Passage.
(HELENA) Townsend’s Broadwater Health Center is celebrating the addition of a new, state-of-the-art CT scanner.
Lt. Gov. Mike Cooney, Broadwater County commissioners and other leaders were on hand Wednesday for a ribbon-cutting for the hospital’s new Siemens go.Up scanner.
“This is an exciting day for us,” said Kyle Hopstad, the hospital’s administrator.
The new machine includes updated software that can provide clearer 3D images of bones, organs or blood vessels in a much shorter time. It can highlight clogged arteries and show a view of a patient’s individual rib bones to see if any are fractured.
Leaders said previously, after a patient was scanned, it could take a technologist 12 to 20 minutes to compile the data into usable images. This machine can finish scanning a patient and automatically produce the images a radiologist needs to diagnose a problem, cutting the time down dramatically.
“When you talk minutes in health care, ‘minutes’ is life,” said Andrew Shidaker, a clinical education specialist with Siemens.
Hopstad said the new technology will be invaluable for the hospital.
“In a small rural setting, when you have the catastrophe come in, it’s so important to have that information at your fingertips as a practitioner, so you can begin to make a plan,” he said.
Broadwater Health Center received a $400,000 grant from the Leona M. and Harry B. Helmsley Charitable Trust to purchase the new scanner. The trust has spent millions of dollars to improve health care in rural areas of Montana, Wyoming, North Dakota, South Dakota, Nebraska, Minnesota and Iowa.
Cooney said, several years ago, he worked with a charitable foundation that provided a grant to help BHC install its first CT scan room. He said this new machine will be a big step forward for the hospital’s capabilities.
“I wanted to be here and congratulate the community for working together to make this happen,” he said.
He said health care improvements like this can also have an important economic benefit for Montana’s smaller communities, by making them more attractive places to live.
“I just think it’s a very important piece of the puzzle that’s going to keep these communities going strong and being healthy,” he said.
Hopstad said Broadwater Health Center currently conducts about 30 to 50 CT scans per month. He expects that number will rise substantially now that they have the new scanner.

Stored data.
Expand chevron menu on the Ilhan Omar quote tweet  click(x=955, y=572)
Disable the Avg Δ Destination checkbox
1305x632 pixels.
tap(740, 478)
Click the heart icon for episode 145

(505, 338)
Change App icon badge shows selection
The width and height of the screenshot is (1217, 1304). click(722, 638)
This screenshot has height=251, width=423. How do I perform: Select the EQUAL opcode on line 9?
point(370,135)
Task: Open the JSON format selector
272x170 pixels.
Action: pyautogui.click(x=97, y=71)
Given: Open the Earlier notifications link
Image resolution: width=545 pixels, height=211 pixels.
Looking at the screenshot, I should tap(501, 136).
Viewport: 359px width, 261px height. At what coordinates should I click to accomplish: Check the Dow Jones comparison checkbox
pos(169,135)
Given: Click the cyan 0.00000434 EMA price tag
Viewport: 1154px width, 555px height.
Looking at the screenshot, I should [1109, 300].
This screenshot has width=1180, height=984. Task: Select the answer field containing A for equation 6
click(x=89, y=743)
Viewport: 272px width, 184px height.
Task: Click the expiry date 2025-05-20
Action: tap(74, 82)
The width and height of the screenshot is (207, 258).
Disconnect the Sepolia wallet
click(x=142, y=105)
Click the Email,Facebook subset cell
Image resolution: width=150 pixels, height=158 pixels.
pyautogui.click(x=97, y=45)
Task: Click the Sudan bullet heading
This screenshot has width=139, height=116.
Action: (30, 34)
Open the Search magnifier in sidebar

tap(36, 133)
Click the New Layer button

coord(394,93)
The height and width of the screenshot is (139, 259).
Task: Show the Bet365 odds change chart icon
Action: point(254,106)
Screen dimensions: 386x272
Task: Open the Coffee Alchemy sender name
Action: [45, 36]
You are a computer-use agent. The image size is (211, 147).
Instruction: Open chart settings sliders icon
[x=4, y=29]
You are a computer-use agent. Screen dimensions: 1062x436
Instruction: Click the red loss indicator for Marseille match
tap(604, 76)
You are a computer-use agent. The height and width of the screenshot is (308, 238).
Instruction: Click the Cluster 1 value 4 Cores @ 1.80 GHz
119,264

Problem 1.
Answer these questions about the article on the new CT scanner, each on its own line:
(a) What make and model is the new scanner?
(b) How much was the grant for the scanner, and which trust gave it?
(c) About how many CT scans does Broadwater Health Center currently conduct per month?
Problem 2.
Print word for word the part of the article on the new CT scanner from "The new machine" to "any are fractured.".

Task solution 1.
(a) Siemens go.Up
(b) $400,000, from the Leona M. and Harry B. Helmsley Charitable Trust
(c) About 30 to 50

Task solution 2.
The new machine includes updated software that can provide clearer 3D images of bones, organs or blood vessels in a much shorter time. It can highlight clogged arteries and show a view of a patient’s individual rib bones to see if any are fractured.